ASSIGNED TASK:
Among the records below, how many lines contain the word "School"? The answer is a single number.

INFORMATION:
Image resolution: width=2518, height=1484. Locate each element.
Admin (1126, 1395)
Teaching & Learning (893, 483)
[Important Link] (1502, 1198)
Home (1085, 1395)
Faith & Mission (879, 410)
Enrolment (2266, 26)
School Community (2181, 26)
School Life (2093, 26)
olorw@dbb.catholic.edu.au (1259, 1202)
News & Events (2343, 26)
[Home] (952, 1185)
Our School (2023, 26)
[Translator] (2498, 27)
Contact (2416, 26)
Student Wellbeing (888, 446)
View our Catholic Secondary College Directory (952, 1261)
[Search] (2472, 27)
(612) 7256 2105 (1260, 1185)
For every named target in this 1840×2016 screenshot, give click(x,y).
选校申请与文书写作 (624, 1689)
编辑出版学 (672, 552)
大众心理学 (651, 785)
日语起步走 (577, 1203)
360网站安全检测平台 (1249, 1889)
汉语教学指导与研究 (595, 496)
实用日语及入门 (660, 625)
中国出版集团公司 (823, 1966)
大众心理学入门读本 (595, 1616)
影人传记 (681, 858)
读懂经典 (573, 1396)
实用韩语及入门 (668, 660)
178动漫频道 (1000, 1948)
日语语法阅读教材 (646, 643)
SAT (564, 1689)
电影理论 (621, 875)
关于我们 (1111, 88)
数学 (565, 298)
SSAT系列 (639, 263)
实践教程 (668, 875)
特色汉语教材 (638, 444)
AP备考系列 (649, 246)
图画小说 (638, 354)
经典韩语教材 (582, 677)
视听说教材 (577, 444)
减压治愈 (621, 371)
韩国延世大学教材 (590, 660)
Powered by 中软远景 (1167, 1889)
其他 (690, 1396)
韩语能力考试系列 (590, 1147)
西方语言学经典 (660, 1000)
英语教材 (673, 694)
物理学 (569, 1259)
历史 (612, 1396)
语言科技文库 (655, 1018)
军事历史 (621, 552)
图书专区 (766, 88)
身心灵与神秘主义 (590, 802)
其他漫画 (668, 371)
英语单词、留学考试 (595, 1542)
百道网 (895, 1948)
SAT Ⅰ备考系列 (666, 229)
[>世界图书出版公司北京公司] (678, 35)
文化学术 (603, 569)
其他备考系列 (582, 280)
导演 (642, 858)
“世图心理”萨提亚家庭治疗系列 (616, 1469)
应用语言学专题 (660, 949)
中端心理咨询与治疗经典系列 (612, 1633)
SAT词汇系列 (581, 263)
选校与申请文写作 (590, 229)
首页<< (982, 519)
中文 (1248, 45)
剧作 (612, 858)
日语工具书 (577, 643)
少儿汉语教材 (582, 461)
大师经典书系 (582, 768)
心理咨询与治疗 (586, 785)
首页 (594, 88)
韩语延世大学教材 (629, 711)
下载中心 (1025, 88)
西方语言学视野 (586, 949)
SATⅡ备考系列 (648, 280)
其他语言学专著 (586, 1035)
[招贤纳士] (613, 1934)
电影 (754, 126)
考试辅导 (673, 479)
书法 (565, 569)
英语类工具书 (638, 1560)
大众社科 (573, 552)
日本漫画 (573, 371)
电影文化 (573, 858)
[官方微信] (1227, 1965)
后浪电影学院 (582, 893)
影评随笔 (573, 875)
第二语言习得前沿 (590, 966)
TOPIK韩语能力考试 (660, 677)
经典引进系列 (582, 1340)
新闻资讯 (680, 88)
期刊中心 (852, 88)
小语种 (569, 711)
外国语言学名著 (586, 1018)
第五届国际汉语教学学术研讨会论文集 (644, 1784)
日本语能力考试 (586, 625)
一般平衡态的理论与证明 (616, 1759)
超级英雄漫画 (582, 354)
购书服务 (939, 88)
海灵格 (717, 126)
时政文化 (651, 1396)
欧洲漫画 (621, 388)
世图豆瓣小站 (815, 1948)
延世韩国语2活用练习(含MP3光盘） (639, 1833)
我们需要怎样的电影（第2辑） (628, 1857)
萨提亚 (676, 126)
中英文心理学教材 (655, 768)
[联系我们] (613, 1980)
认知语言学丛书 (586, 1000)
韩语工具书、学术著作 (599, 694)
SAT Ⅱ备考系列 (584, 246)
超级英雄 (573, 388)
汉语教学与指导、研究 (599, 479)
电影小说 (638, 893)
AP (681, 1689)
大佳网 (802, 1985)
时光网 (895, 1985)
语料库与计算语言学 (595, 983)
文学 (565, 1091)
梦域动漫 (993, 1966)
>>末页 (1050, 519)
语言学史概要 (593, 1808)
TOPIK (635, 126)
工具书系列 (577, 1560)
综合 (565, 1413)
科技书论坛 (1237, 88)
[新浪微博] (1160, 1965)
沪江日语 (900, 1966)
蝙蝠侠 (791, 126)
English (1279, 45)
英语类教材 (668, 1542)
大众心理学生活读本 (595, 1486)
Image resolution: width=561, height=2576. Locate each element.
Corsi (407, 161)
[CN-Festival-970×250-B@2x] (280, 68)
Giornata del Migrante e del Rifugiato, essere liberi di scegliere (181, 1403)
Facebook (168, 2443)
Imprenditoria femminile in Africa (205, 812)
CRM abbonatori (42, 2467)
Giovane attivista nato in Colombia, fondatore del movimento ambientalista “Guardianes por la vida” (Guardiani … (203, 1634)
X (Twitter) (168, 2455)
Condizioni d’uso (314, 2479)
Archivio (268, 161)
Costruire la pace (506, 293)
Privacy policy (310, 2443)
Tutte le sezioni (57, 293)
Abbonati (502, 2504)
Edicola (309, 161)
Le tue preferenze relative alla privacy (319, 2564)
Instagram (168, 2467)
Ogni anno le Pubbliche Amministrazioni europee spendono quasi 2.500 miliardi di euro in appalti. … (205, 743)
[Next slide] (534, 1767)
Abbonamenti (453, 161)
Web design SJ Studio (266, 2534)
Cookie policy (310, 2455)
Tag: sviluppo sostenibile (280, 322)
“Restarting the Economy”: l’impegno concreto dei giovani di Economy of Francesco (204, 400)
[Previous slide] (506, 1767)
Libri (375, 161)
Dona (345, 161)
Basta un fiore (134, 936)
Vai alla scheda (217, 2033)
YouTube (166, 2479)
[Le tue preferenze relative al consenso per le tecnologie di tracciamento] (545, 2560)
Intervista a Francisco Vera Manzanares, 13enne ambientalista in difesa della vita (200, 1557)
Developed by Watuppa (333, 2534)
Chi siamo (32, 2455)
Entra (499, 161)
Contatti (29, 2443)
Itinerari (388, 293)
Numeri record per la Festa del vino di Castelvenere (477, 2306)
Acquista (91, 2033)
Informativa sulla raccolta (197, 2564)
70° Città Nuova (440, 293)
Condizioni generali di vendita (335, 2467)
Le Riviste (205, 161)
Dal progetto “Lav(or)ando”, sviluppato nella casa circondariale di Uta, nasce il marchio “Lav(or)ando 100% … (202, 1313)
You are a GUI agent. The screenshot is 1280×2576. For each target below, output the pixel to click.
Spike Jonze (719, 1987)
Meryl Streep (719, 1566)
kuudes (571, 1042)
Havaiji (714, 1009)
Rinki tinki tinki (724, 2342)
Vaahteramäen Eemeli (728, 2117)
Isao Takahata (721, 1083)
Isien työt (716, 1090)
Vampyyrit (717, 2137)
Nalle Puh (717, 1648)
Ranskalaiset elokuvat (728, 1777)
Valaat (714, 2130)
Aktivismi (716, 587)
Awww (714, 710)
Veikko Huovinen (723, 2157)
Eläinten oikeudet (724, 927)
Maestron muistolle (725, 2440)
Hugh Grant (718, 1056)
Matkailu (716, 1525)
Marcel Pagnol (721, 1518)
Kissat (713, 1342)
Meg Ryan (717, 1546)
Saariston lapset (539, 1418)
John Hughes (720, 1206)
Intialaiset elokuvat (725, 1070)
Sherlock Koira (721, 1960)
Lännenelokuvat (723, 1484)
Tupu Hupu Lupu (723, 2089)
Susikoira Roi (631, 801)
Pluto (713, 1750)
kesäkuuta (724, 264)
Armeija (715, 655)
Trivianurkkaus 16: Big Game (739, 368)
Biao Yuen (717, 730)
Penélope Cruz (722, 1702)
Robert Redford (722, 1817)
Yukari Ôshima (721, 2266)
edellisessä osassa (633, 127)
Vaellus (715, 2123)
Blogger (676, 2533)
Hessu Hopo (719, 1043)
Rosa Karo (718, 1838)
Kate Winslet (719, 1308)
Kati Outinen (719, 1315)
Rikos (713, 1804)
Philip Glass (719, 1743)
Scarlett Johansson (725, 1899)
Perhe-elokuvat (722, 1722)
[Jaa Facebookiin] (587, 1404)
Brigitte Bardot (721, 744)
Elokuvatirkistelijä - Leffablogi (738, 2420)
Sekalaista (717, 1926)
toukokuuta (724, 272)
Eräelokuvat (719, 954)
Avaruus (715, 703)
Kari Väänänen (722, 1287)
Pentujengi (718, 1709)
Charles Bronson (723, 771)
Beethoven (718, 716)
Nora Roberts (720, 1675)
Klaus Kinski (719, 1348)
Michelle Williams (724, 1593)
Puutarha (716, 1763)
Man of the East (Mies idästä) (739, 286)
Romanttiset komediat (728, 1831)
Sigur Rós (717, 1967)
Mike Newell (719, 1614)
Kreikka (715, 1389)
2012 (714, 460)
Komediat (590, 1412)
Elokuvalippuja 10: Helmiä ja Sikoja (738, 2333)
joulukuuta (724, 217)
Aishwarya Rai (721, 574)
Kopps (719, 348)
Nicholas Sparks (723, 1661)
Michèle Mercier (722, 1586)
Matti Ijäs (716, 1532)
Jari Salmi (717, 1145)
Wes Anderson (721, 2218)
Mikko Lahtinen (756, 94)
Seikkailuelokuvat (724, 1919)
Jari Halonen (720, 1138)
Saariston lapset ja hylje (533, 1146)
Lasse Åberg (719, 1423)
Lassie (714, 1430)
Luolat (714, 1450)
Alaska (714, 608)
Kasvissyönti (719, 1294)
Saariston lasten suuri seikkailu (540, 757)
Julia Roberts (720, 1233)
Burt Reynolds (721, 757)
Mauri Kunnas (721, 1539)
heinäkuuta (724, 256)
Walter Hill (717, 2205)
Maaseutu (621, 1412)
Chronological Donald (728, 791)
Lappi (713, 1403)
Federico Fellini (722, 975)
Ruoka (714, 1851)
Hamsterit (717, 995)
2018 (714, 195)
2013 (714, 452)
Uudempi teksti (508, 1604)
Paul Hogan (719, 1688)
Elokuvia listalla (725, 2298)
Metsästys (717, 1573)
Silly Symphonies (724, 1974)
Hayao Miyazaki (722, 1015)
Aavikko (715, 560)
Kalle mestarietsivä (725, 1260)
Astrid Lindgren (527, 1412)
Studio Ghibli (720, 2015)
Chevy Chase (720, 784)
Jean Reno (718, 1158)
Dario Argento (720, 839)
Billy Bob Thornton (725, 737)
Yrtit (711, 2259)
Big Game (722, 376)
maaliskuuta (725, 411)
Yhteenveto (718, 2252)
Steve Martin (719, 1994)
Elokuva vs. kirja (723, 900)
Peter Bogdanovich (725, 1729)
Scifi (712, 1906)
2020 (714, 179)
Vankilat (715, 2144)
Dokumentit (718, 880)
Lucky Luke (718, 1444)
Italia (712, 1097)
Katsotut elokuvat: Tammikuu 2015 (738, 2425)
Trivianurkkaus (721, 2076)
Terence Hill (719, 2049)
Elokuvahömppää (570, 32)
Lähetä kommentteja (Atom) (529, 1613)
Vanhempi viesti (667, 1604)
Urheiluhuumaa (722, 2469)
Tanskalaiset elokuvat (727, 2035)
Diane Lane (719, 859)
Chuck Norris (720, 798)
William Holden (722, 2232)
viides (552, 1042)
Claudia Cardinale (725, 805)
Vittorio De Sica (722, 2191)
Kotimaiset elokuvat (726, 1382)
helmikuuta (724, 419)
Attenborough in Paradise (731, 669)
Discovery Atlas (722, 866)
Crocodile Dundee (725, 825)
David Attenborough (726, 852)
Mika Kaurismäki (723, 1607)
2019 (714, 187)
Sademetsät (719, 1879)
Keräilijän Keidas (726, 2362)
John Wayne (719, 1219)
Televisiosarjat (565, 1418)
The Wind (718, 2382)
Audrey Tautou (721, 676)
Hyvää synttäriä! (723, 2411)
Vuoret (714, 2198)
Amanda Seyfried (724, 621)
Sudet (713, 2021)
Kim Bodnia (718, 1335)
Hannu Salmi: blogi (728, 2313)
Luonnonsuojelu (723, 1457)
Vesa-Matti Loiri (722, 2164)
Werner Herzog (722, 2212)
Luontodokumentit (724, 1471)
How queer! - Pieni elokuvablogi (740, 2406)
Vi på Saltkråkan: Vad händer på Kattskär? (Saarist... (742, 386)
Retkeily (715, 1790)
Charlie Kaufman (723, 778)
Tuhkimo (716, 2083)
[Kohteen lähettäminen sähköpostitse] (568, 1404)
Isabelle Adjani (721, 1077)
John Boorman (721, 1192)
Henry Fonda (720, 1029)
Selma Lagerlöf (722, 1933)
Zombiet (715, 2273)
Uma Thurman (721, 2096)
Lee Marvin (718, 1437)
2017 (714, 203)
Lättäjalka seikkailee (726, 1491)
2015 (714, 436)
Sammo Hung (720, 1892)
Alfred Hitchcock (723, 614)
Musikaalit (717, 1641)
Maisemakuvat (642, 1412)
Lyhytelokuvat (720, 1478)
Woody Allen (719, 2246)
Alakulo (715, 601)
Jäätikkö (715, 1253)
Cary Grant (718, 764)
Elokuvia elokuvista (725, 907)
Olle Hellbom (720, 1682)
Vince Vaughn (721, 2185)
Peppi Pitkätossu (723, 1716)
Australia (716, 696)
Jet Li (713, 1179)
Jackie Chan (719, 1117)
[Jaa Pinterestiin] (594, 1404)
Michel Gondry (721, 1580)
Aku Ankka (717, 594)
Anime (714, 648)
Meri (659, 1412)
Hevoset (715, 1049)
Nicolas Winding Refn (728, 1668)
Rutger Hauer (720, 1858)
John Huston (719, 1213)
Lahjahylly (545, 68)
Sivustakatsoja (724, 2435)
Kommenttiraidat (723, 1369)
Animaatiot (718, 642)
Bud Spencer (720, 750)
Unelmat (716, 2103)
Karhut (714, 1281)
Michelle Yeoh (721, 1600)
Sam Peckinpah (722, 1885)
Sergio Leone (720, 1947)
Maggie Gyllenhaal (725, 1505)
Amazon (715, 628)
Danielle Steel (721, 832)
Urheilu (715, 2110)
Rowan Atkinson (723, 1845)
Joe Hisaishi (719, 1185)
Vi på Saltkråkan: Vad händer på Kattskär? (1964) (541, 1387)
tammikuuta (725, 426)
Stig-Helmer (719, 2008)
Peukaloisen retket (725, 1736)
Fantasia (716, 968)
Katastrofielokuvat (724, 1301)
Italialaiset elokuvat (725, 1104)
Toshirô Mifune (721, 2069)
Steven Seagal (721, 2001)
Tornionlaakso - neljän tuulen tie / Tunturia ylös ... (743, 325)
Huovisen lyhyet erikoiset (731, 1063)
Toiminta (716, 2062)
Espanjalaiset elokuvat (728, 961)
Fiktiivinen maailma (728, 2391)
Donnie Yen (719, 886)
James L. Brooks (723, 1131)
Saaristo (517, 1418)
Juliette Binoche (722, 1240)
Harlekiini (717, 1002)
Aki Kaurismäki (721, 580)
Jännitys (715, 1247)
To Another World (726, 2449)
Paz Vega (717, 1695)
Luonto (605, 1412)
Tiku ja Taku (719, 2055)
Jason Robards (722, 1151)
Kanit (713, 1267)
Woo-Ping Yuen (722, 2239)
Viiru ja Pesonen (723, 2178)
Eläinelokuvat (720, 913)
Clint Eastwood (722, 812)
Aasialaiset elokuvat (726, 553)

ANSWER TO THIS TASK:
3